Nonostante non parlino, i nostri amici a quattro zampe sanno sempre come farci capire che si trovano in una condizione di psicologica difficoltà. Se decidiamo di adottare un cane che ha subìto percosse o che ha sviluppato traumi in seguito a episodi dolorosi come un abbandono, è importante capire quale sia il modo giusto di rapportarsi a lui: sicuramente, la prima cosa da fare, è lasciarsi aiutare da un educatore cinofilo e seguire le direttive del veterinario; nel frattempo, è bene fare attenzione anche nel nostro quotidiano a come ci comportiamo, in maniera tale da aiutarlo a superare i suoi blocchi.
Un esercizio che possiamo fare è quello di presentare al cane “ostacoli” e situazioni che gli possono sembrare insormontabili (in base alle paure del cane stesso: c’è quello che ha paura della scopa, chi delle moto, ecc…) e fargli vedere che noi ne usciamo indenni. In seguito invitiamolo a seguirci, mostrandogli “come si fa”. È un esercizio importante, questo, perché fa crescere sia la fiducia che il cane ha nei vostri confronti sia la sua autostima.

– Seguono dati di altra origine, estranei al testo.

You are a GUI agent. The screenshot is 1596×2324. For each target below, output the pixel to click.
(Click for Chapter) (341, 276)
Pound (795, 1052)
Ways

Un altro aspetto su cui lavorare è il grado di attenzione che riusciamo a ottenere: è necessario ottenere la sua attenzione e riuscire a tenerla alta e focalizzata su di noi. Sarebbe da evitare l’utilizzo del cibo, meglio farlo attraverso attività ludiche e oggetti utili ai fini del gioco: l’esercizio è per far capire al cane quanto sia divertente stare con noi, per cui l’animale deve divertirsi. Il cibo può essere un premio, non il mezzo per attirarlo a noi. Si può dire, infatti, di aver centrato l’obiettivo quando ci rendiamo conto che il cane ritiene divertente stare con noi indipendentemente dal premio finale: se non raggiungiamo questo livello di relazione con il quattrozampe, non possiamo agire successivamente con l’educazione, l’addestramento né tanto meno con il recupero comportamentale in casi di traumi.
È importante, però, ricordare che esercizi di questo tipo richiedono molta pazienza: inizialmente, infatti, il cane potrebbe presentarsi “svogliato” o disinteressato nei confronti del gioco. Non dobbiamo demordere e, soprattutto, non si deve pensare che il cane “non sappia giocare”: ogni cane sa giocare ma nei casi di cani che hanno subìto maltrattamenti è possibile che la capacità di gioco sia assente proprio perché gli stimoli li impauriscono e non riescono a concentrarsi sul gioco. In questi casi bisogna, dunque, invitare il cane al gioco iniziando in luoghi sicuri: prima in casa, poi in giardino, poi al parco. Sempre e comunque in nostra presenza e mostrandoci attivi al gioco: ad esempio, non pretendiamo che il cane giochi con un’altra persona anche se siamo lì, perché viene meno il concetto di fiducia; non limitiamoci a lanciare la pallina, giochiamo con lui in modo attivo: “tira e molla”, nascondino, correre insieme… La cosa importante è che riconosca in noi il fulcro del benessere e del divertimento.
È proprio durante il gioco che, una volta ottenuta completamente la fiducia, possiamo gradualmente inserire gli elementi che lo spaventano. Inizialmente sarà sicuramente ancora spaventato, bisogna dunque attuare un processo di desensibilizzazione: facciamo avvicinare “l’oggetto della paura” a gradi, prima più lontano e poi più vicino. E allontaniamolo se il cane mostra molta paura. Avviciniamolo, invece, ogni volta che il cane si dimostra più tranquillo.
Fondamentale, in conclusione, è avere pazienza: non esistono regole prestabilite per quanto riguarda le tempistiche di superamento di un trauma o di una paura. Ogni cane, in base alla sua esperienza, avrà bisogno dei suoi tempi.